Streaming Complexity of Checking Priority Queues

TL;DR

This paper investigates the complexity of verifying priority queue operations in massive data streams, proving that multiple passes do not reduce memory requirements, but a reverse second pass significantly decreases memory usage.

Contribution

It demonstrates that additional passes do not improve verification efficiency with timestamps, but a reverse second pass reduces memory to polylogarithmic size.

Findings

Multiple passes do not help in checking priority queues with timestamps.

A reverse second pass reduces memory to O((log N)^2).

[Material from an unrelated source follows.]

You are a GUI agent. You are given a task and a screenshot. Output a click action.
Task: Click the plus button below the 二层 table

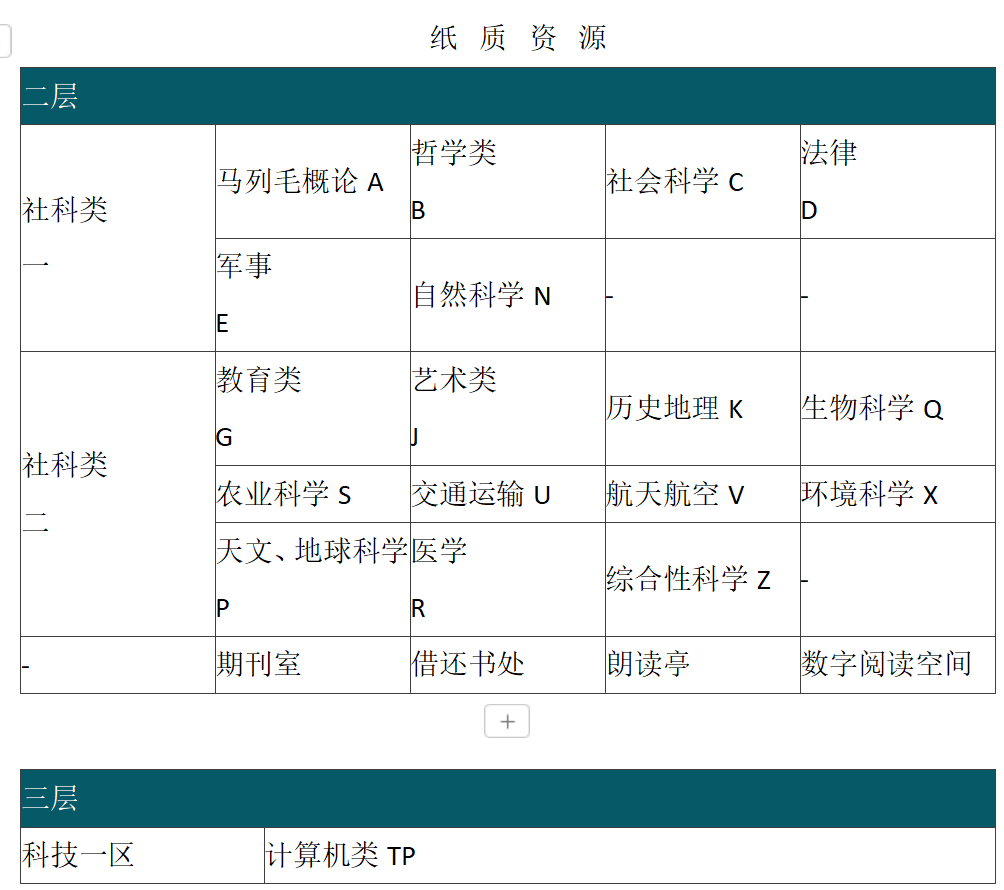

The results extend previous work on data structure verification complexity.

Abstract

This work is in the line of designing efficient checkers for testing the reliability of some massive data structures. Given a sequential access to the insert/extract operations on such a structure, one would like to decide, a posteriori only, if it corresponds to the evolution of a reliable structure. In a context of massive data, one would like to minimize both the amount of reliable memory of the checker and the number of passes on the sequence of operations. Chu, Kannan and McGregor initiated the study of checking priority queues in this setting. They showed that use of timestamps allows to check a priority queue with a single pass and memory space O(N^(1/2)), up to a polylogarithmic factor. Later, Chakrabarti, Cormode, Kondapally and McGregor removed the use of timestamps, and proved that more passes do not help. We show that, even in the presence of timestamps, more passes do not help, solving a previously open problem. On the other hand, we show that a second pass, but in reverse direction, shrinks the memory space to O((log N)^2), extending a phenomenon the first time observed by Magniez, Mathieu and Nayak for checking well-parenthesized expressions.